Lantas, ketika aku meminta izin menunda janjiku itu, nenek juga kembali hanya tersenyum dengan jawaban sangat singkat.

“Iya, nggak apa-apa, Ngger.”

Seminggu kemudian pernikahanku dilangsungkan. Meskipun nenek sudah tua, nenek tetap giat membantu acara hajatan. Beliau berbaur dengan ibu-ibu muda mengurusi tetek bengek perdapuran. Kondisi fisik nenek memang sangat prima meski sudah berusia 65 tahun. Bahkan ibuku yang berumur 47 tahun lebih sering sakit-sakitan daripada nenek.

Aku yang sedang dilanda euforia cinta tentu saja tak sempat berpikir mengenai keadaan nenek. Fokusku tercurah pada bagaimana melafalkan ijab kabul dengan benar.
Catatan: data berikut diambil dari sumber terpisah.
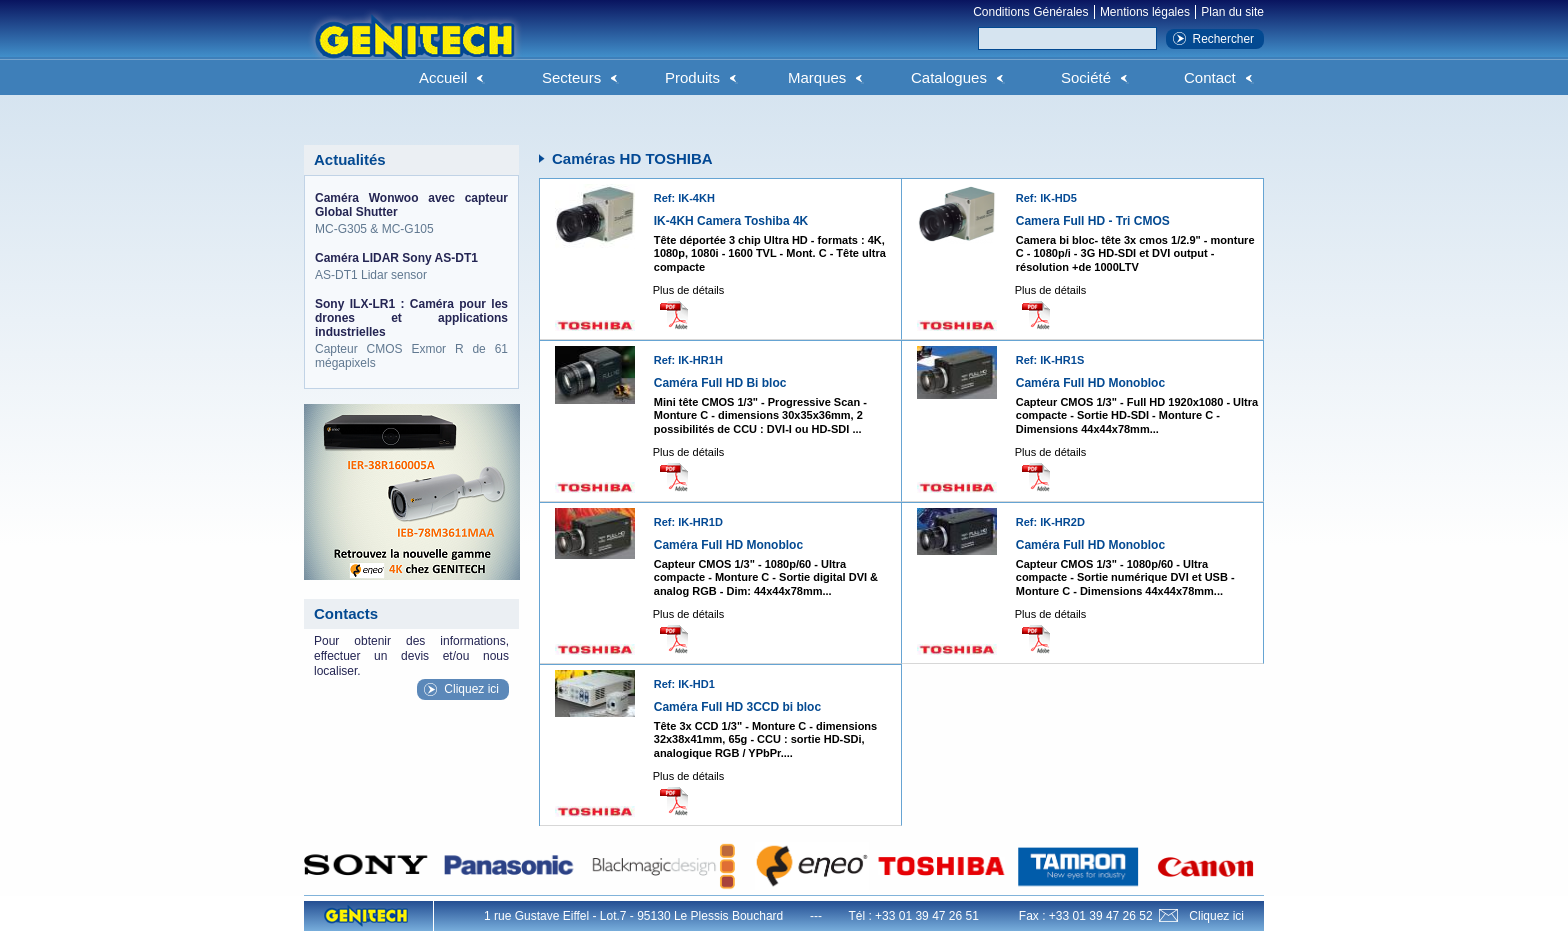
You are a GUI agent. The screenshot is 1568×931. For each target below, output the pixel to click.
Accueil (443, 77)
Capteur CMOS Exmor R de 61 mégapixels (411, 333)
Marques (817, 77)
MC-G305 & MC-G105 (411, 213)
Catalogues (949, 77)
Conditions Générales (1030, 12)
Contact (1210, 77)
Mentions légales (1145, 12)
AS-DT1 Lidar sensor (411, 266)
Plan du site (1232, 12)
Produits (692, 77)
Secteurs (571, 77)
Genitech (414, 49)
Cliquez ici (471, 689)
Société (1086, 77)
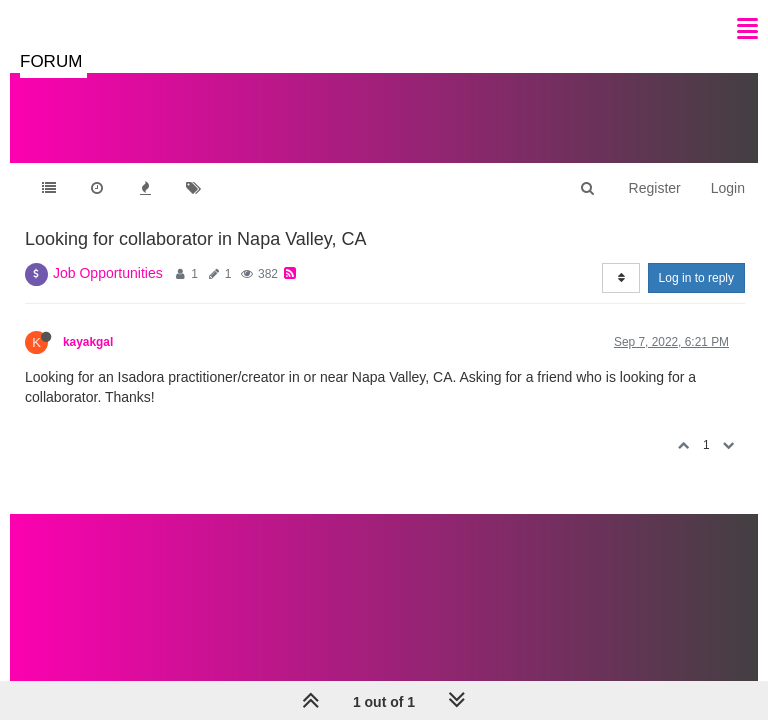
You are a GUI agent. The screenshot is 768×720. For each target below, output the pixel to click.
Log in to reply (696, 278)
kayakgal (88, 342)
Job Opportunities (108, 273)
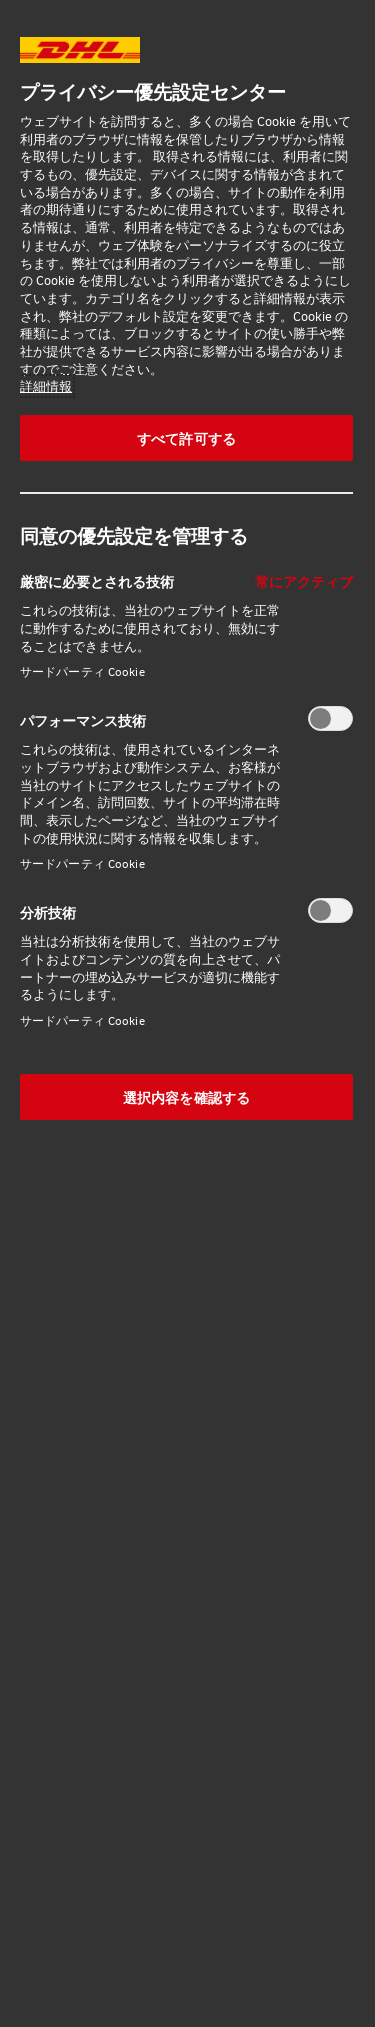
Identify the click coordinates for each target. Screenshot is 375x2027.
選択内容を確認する (186, 1097)
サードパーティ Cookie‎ (82, 671)
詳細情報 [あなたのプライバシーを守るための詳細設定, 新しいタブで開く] (46, 386)
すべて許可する (186, 438)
Jangan sampai, salah satu momen paling sakral ini malah membuatku malu.

Akhirnya, semuanya berjalan lancar. Aku mengucap akad denga fasih, berbahasa Arab pula.

“Qabiltu nikâhaha bi mahrin madzkûr, hâlan.” Lalu hadirinpun serentak berkata, “Sah, sah.”

Aku sangat gembira, kakiku seperti tak menginjak tanah, atau layaknya penerjun payung berterbangan di udara. Hingga malam harinya, aku menemukan nenek terduduk di kursi. Tak biasanya nenek begitu, akupun membangunkannya. Dan ternyata, ketika aku berusaha membangunkannya, nenek malah roboh ke lantai. Innalillahi wa inna ilaihi râji’ûn, nenek wafat.

Nenek telah pergi, membawa serta mimpinya tertinggi, naik haji. Juga bersama pusakanya, jiwa besar untuk mengalah. Sedangkan aku, untuk pertama kalinya semenjak dewasa, aku tak mampu melawan egoku. Akankah setelah ini Tuhan akan menghukum keegoisanku?